High residuals (if big enough) can impact the model. High leverage (if big enough) can impact the model. But a big residual with big leverage will definitely impact the coefficients and therefore the predictions in a linear model.
Consider the hat matrix (see Section 8.5): \[\begin{eqnarray*} H &=& X(X^t X)^{-1} X^t\\ \underline{\hat{Y}} &=& H\underline{Y}, \underline{e} = (I-H)\underline{Y}\\ sd^2(\underline{e}) &=& \sigma^2 \cdot (I-H), se^2(\underline{e}) = MSE \cdot (I-H) \\ \end{eqnarray*}\]
12.1 Outliers in the Y direction
Points that are outlying in terms of their \(Y\)-values are often easy to spot via residual plots, as the model will not predict these values very well and a large residual will be seen.
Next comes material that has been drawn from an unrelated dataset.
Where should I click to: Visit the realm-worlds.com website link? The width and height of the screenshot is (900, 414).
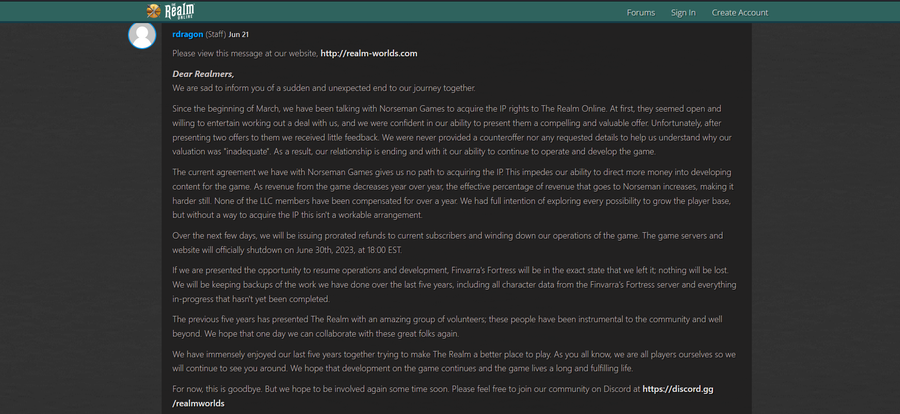click(368, 53)
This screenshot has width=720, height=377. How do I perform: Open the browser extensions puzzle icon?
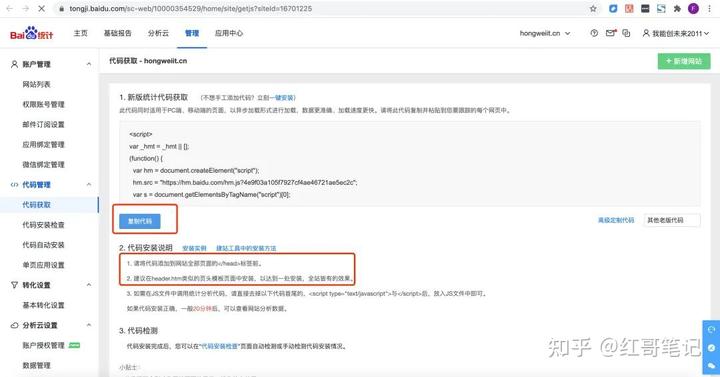click(x=677, y=9)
However, sometimes the observation will have enough influence in the model, however, that the residual will be small even if the point is ``outlying in the y-direction.”
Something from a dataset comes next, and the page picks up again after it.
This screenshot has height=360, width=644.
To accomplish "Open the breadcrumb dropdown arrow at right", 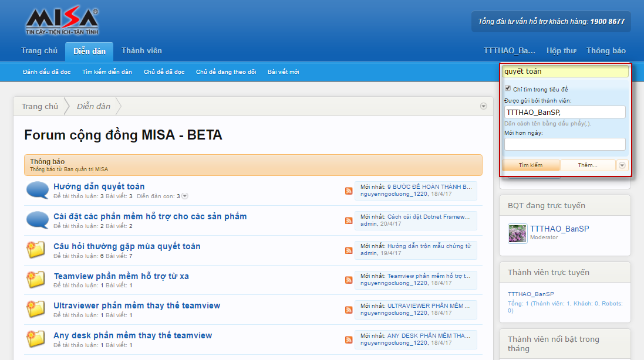I will tap(483, 106).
12.1.1 (Internally) Studentized Residuals
Recall that we previously defined semi-studentized residuals as the residual divided by MSE (our best estimate of \(\sigma^2\)). But then we also pointed out that the variance of the residuals isn’t really \(\sigma^2\) and isn’t constant (because of the requirement that the residuals sum to zero). \[\begin{eqnarray*} e_i &=& Y_i - \hat{Y}_i\\ e_i^* &=& \frac{Y_i - \hat{Y}_i}{\sqrt{MSE}} \ \ \ \ \mbox{semi-studentized residuals} \end{eqnarray*}\] The hat matrix is a measure of where the observations fall in the subspace spanned by the explanatory variables. The hat matrix also provides the information about the predictions (which in turn determine the residuals). It turns out that the variance of the residuals can be calculated using the hat matrix: \[\begin{eqnarray*} sd^2(\underline{e}) &=& \sigma^2 (I-H)\\ sd^2(e_i) &=& \sigma^2 (1-h_{ii})\\ se^2\{\underline{e}\} &=& MSE (I-H)\\ se^2(e_i) &=& MSE (1-h_{ii})\\ se(e_i) &=& \sqrt{MSE(1-h_{ii})}\\ r_i &=& \frac{e_i}{se(e_i)} \ \ \ \mbox{internally studentized residuals} \end{eqnarray*}\] Note that studentized residuals will have constant variance (unlike the standard residuals). Why? It is due to the theory connecting the hat-matrix terms to the variability of the residuals. If \(h_{ii}\) is large (the \(i^{th}\) point has a lot of leverage), then \(se(e_i)\) will be smaller than the corresponding value for points with low leverage.
12.1.2 Deleted Residuals (externally studentized residuals)
If the observation is far outlying, it may influence the regression line to such an extent that the point no longer looks outlying. One solution to this problem is to fit the model without the outlying value and then measure how far the \(i^{th}\) response is from the model created without the \(i^{th}\) observation.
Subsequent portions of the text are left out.